We are not even at peak pressure but it’s not too early to start thinking about the recovery.


The principle of “shock and awe”was first set out by Sun Tsu over two thousand years ago and it is now an accepted and successful military technique: the more overwhelming and rapid the assertion of dominance, the greater the tactical and strategic success.


It depends on four characteristics:

  1. Knowledge: near total knowledge of self, adversary, and environment;

  2. Speed: rapidity and timeliness in application;

  3. Effective implementation: operational brilliance in execution; and

  4. Control and management.

So what on earth has all this to do with our current situation?

We believe a great deal.


Harlan Ullman and James Wade set out those four characteristics for the US military in 1996 but they are exactly relevant to the effective handling of the current situation by all sorts of companies and organisations.

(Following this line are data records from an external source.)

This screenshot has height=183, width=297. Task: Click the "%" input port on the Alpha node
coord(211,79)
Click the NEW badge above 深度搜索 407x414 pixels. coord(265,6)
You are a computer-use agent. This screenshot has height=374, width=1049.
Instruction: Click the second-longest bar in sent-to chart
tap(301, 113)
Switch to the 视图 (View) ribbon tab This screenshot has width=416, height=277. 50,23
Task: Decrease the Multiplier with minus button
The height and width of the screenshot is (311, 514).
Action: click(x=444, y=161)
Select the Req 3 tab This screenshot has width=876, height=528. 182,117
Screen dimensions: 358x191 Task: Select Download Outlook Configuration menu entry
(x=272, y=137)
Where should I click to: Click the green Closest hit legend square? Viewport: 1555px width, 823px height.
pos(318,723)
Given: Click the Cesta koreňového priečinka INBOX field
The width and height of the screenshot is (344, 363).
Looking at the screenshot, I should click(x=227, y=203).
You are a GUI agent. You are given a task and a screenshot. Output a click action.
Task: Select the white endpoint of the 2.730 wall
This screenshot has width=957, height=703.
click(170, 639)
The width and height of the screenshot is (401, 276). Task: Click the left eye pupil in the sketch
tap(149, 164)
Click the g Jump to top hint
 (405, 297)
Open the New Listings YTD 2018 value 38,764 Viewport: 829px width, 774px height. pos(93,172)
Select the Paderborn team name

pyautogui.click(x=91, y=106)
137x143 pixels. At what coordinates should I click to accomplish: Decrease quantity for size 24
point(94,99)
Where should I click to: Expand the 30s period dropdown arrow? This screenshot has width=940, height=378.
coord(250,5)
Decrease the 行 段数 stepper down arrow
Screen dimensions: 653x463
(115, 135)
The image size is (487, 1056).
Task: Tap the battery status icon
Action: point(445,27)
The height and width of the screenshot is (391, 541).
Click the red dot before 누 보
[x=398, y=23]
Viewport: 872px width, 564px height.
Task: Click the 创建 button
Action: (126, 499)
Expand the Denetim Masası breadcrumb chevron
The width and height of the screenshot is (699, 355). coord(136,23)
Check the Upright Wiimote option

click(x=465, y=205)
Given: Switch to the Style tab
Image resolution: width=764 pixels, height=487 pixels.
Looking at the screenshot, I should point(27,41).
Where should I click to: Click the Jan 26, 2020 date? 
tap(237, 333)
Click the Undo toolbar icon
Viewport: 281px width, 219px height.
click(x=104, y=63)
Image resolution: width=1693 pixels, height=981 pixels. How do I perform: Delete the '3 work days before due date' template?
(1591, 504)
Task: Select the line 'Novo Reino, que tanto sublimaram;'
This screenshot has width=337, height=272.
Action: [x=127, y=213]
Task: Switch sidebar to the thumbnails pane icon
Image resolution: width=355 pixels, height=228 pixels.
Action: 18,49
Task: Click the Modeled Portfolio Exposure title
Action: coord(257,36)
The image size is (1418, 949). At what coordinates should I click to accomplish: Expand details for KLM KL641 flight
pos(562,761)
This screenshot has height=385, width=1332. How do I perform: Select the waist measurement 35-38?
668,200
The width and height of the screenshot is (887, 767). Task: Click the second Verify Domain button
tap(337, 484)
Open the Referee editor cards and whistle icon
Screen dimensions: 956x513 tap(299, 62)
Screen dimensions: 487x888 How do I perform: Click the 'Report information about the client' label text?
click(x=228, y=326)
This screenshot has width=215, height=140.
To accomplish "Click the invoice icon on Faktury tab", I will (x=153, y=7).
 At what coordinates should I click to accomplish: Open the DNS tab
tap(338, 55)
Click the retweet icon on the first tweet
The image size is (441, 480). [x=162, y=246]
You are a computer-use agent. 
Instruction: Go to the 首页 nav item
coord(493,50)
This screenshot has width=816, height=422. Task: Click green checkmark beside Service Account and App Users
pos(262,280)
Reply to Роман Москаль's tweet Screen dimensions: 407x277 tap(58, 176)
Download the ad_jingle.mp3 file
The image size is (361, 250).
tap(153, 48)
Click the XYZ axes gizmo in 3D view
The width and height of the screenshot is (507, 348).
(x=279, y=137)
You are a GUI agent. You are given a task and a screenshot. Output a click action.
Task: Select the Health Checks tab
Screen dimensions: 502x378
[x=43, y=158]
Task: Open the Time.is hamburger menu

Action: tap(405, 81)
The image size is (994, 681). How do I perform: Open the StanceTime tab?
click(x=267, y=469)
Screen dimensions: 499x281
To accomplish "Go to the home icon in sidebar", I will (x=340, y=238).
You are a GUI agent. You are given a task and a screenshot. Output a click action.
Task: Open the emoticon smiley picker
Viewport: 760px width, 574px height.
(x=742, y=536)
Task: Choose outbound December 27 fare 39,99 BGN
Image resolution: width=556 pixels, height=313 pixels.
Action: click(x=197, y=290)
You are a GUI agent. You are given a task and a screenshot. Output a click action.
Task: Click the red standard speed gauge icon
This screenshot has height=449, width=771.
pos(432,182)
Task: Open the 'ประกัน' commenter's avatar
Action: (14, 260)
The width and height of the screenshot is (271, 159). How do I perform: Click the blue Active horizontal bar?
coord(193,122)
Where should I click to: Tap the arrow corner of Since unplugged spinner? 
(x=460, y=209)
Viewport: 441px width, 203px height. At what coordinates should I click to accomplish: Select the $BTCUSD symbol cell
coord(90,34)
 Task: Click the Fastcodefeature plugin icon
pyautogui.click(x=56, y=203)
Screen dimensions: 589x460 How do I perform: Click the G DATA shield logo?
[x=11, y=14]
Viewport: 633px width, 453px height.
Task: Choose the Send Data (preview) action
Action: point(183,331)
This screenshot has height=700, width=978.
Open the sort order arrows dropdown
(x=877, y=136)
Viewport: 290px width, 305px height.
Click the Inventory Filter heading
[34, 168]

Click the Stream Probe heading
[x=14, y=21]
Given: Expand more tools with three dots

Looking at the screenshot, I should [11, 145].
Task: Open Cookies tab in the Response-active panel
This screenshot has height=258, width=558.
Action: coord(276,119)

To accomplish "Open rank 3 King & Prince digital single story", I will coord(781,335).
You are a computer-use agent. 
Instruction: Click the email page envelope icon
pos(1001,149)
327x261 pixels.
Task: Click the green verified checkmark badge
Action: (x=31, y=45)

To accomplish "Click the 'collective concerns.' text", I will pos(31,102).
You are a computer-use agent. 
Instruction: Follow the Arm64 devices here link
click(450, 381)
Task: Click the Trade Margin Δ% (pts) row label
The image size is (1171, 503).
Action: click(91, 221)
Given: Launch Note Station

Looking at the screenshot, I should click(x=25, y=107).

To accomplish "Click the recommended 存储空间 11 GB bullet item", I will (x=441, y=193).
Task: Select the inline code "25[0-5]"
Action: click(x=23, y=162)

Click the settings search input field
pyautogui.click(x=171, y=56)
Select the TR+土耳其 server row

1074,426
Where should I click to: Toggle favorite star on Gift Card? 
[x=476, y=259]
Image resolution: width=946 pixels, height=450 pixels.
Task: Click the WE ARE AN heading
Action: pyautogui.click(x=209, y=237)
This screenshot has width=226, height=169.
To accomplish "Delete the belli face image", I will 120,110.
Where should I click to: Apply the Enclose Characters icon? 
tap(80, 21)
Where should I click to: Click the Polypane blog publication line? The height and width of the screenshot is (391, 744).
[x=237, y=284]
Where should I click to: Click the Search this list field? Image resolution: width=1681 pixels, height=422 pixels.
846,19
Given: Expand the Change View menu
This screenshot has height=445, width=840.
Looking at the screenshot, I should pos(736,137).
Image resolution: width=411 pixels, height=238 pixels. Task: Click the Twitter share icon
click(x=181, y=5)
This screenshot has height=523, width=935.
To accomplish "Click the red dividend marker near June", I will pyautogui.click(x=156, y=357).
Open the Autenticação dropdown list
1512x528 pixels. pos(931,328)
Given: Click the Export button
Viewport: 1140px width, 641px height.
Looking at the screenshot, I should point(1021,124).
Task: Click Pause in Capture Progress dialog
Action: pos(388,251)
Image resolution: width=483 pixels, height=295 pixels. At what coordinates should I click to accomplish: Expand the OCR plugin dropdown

In the current circumstances, the priority for all organisations is to acquire as much relevant information as they can, in any way they can. The more data they can gather and the more relevant it is, the more effective they can be as we head out of the crisis and into an equally challenging world of recovery. Early and constantly updated information is urgently needed on questions like:

  • What is happening in the wider sector/membership/audience?

  • How have things changed – for the better (e.g. new uses for technology) or for the worse?

  • What costs (and possibly even benefits – new approaches and techniques, etc.) have been borne or have emerged?

  • What have been the changes in the labour market, the business environment, the supply chain, the numbers of liquidations, lay-offs, etc.? What such changes are there likely to be?

  • What gaps in skills and knowledge have been revealed?

  • What behavioural issues have been revealed?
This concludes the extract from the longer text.